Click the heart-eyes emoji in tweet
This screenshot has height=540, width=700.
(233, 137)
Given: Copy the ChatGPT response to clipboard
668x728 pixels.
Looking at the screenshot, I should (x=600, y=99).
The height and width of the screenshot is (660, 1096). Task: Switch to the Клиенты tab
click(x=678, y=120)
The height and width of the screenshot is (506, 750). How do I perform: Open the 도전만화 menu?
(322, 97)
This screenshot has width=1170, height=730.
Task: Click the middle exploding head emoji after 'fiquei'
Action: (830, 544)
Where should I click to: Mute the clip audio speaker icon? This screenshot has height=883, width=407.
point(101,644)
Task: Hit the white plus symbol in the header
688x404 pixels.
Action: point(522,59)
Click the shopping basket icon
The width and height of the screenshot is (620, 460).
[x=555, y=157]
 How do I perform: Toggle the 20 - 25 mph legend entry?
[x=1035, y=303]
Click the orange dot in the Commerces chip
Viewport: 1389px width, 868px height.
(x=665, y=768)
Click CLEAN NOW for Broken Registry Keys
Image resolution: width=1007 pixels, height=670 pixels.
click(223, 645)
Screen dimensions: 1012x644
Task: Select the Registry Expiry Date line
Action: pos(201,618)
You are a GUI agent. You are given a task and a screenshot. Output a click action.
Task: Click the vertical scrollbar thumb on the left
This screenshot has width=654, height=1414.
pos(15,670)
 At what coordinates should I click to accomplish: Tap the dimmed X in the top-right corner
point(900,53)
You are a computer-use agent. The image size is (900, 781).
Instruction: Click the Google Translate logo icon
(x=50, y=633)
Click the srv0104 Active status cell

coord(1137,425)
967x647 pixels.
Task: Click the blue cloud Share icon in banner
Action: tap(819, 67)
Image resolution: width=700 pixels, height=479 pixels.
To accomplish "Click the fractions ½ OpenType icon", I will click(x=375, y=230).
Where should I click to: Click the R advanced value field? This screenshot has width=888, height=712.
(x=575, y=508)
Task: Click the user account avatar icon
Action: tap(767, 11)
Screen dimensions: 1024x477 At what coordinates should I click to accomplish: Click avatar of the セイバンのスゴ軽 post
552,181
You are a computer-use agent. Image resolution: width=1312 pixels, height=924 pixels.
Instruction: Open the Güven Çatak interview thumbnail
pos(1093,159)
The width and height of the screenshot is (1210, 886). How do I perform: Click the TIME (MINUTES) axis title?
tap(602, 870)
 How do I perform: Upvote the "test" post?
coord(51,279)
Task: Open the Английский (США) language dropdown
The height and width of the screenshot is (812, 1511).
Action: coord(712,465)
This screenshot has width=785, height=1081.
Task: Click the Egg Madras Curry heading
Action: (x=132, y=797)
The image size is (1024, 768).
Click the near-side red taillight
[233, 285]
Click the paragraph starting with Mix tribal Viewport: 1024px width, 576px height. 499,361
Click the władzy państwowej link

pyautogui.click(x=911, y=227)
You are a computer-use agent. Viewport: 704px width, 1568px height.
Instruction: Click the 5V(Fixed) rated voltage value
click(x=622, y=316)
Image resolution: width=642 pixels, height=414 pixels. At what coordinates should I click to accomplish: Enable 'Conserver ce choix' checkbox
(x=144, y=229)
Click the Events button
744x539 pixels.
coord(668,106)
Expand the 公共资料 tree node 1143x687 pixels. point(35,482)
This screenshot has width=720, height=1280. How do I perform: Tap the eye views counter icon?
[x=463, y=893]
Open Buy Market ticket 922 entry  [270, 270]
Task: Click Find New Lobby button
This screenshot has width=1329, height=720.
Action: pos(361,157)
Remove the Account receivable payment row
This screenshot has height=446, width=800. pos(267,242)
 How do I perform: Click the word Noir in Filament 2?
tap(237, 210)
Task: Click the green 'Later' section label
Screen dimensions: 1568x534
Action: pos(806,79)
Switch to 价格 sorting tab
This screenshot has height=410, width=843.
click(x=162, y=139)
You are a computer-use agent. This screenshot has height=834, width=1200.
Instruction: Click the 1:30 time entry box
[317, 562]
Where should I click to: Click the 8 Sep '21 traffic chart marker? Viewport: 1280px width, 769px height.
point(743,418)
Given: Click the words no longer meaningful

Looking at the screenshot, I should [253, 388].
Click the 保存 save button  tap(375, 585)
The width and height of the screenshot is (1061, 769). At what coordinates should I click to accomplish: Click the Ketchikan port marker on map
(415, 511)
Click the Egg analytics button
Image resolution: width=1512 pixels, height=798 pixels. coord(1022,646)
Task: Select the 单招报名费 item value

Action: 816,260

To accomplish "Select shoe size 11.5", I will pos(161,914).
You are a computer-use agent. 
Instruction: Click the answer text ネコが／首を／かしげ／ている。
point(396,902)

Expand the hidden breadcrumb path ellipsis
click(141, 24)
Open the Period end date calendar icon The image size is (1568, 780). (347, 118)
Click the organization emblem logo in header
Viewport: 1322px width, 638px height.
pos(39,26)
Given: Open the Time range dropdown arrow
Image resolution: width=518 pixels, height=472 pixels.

***

* _EXERCISE AIM_:
Where a line in the entries holds the word "computer", copy that line.

* _PROBLEM SOLUTION_:
You are a computer-use agent. The image size is (900, 781).
You are a computer-use agent. Image resolution: width=1312 pixels, height=924 pixels.
You are a computer-use agent. Viewport: 704px width, 1568px height.
You are a computer-use agent. This screenshot has height=834, width=1200.
You are a computer-use agent. 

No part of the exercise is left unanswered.